--- Textabschnitt ---
........

Bild: Paris Hilton 2007 in Shanghai, wie immer umgeben von Kameras
Die erste Überraschung ist ihre Stimme. Hauchte sie ihre Catchphrase
„That’s hot“ früher in hoher Tonlage, spricht Paris Hilton heute deutlich
tiefer. Kein Wunder, die Dokumentation „This is Paris“ soll die echte Paris
Hilton zeigen. Das verspricht sie zumindest selbst: „Ich wurde für den
Charakter verurteilt, den ich selbst zu Beginn meiner Karriere erschaffen
hatte, und jetzt ist es an der Zeit, dass die Menschen die wahre Paris
sehen.“
Die Filmemacherin Alexandra Dean [1][hat Paris Hilton] dafür begleitet und
daraus eine Doku gemacht. Eigentlich sollte sie bei den großen
Filmfestivals laufen, wegen Corona ist sie [2][nun aber auf Youtube zu
sehen].
Zu Beginn der Doku sehen wir eine altbekannte Paris Hilton: auf Partys, auf
Titelseiten, beim Selfies machen, stets begleitet von Fans und Paparazzi.
Die Doku zeigt, wie die Hotelerbin mit ihrer Schwester Nicky unter den
Augen ihrer strengen Eltern aufwächst und Anfang der 00er Jahre zur
Influencerin wird – in einer Zeit, in der Influencerinnen noch It-Girls
heißen. Mittlerweile ist Hilton eine millionenschwere Unternehmerin,
vertreibt Beauty- und Modeprodukte und arbeitet als DJ.
Doch nach knapp 40 Minuten ändert sich die Stimmung der Doku: Hilton sitzt
im Hotelzimmer, erzählt von ihren Albträumen und Schlafproblemen. Als
Teenagerin sei sie mitten in der Nacht von zwei Männern aus dem Bett in
ihrem Elternhaus gezerrt worden und in die Provo Canyon School gebracht
worden, ein Internat für schwererziehbare Kinder. Dort habe sie emotionalen
und physischen Missbrauch erlebt. Mit Tränen in den Augen erzählt sie
davon.

........

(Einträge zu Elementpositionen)

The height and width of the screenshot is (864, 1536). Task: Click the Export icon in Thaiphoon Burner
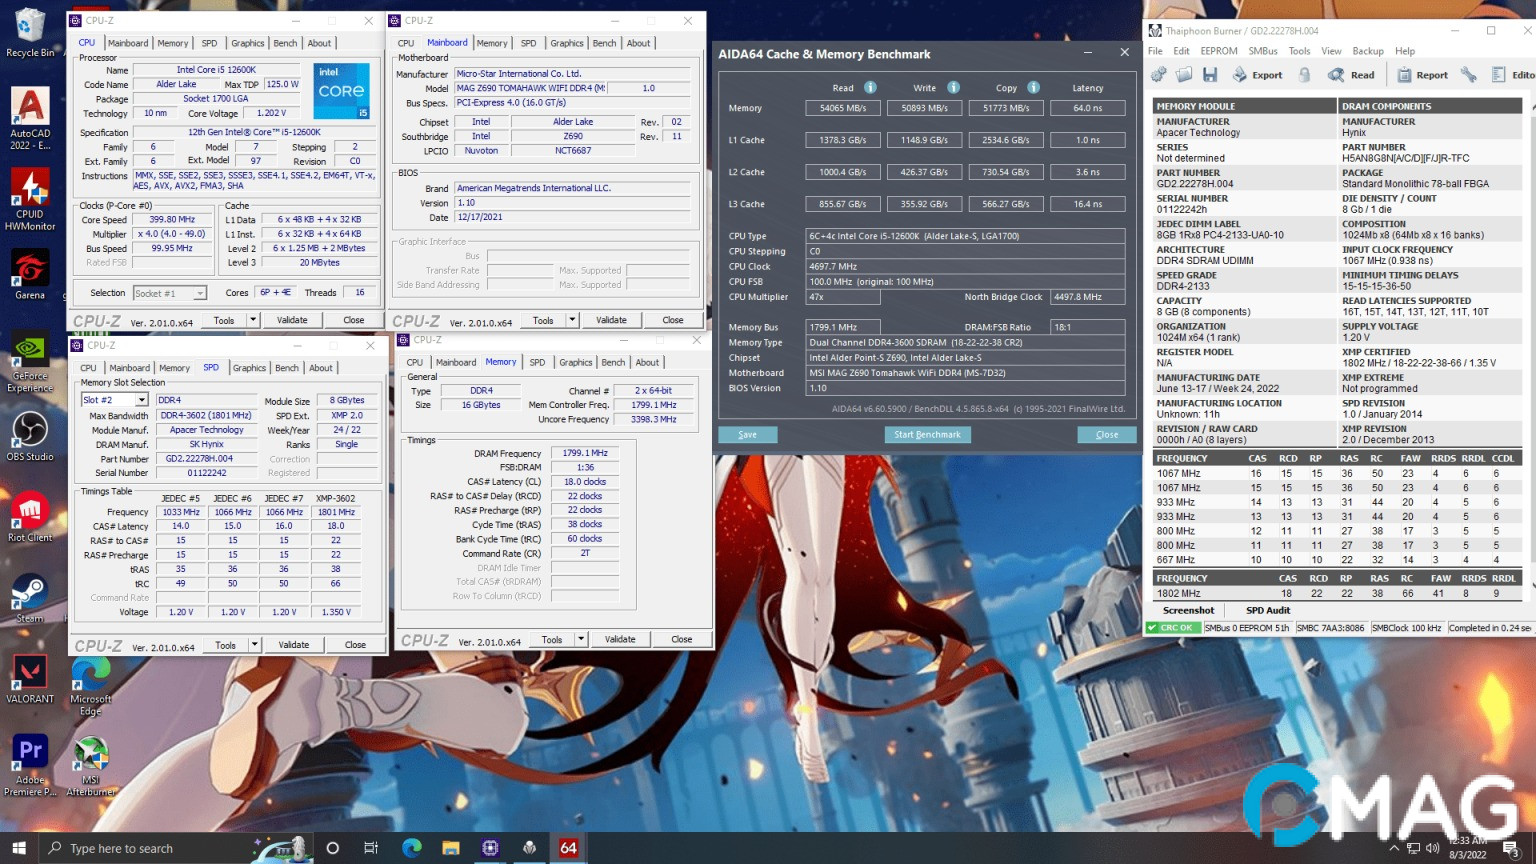coord(1240,75)
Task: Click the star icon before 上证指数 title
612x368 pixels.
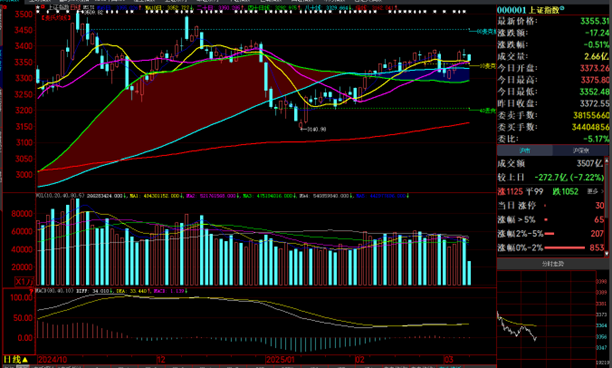Action: coord(38,7)
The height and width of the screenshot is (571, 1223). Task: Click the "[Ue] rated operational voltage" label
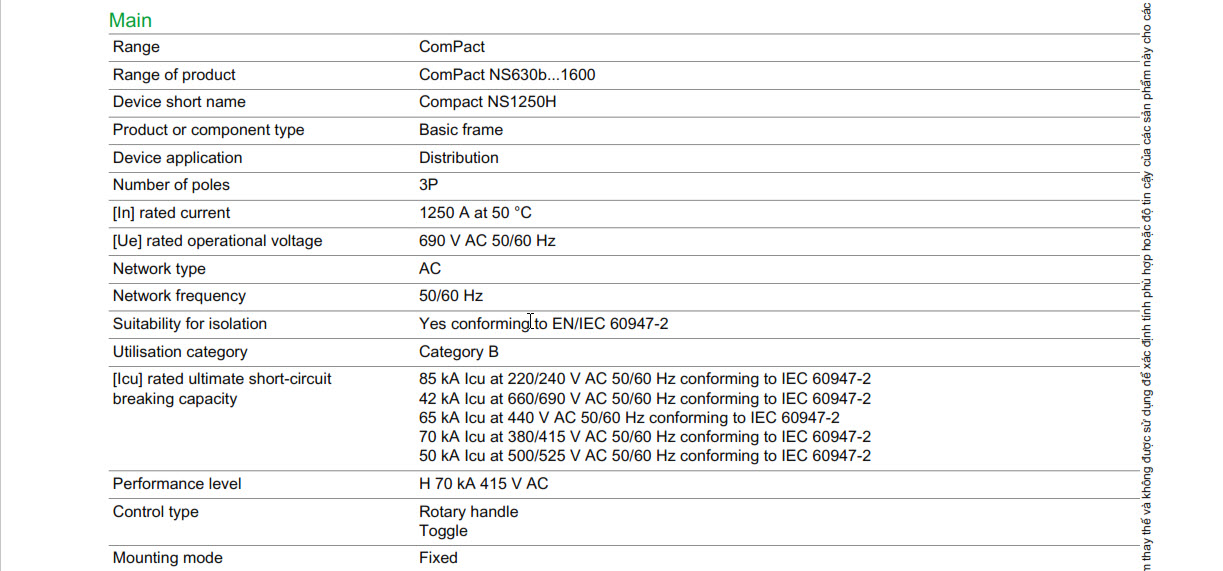pos(217,241)
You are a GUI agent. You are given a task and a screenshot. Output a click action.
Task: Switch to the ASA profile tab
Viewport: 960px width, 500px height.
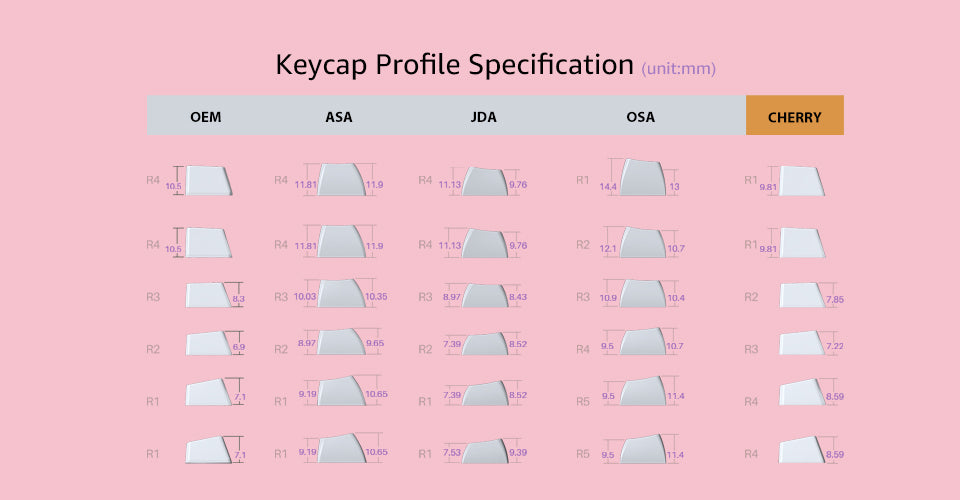pos(339,117)
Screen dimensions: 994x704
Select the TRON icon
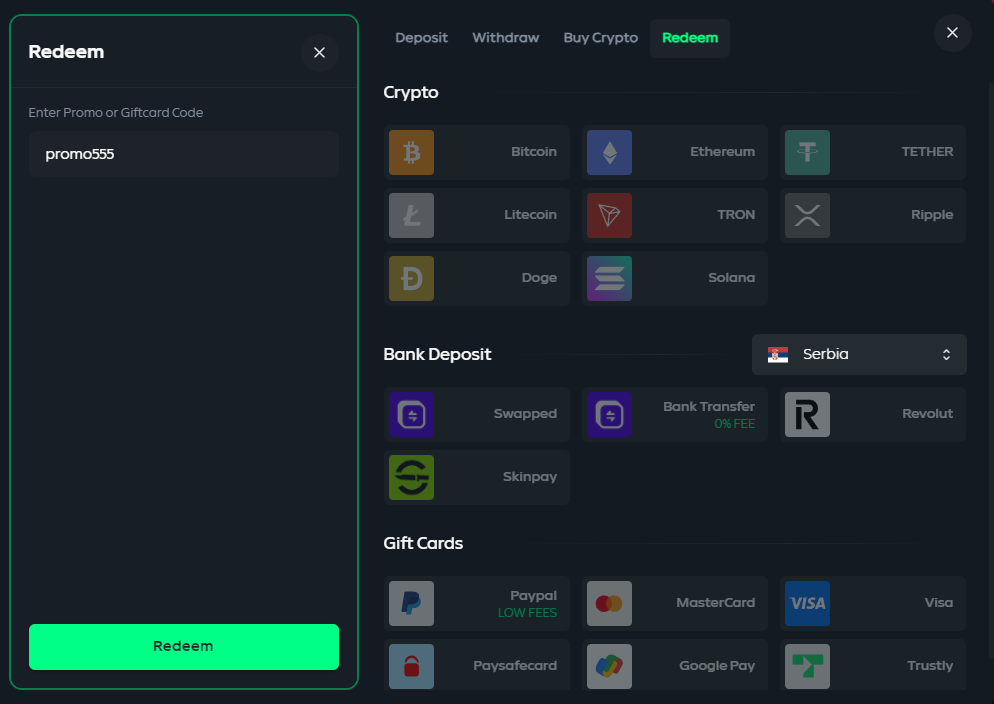(x=609, y=214)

........

--- Aufgabe ---
Führen Sie sämtliche Personen auf, die im Textabschnitt über die Paris-Hilton-Dokumentation namentlich genannt werden. Für die Bearbeitung ist ausschließlich der Textabschnitt heranzuziehen.

--- Antwort ---
Paris Hilton, Alexandra Dean, Nicky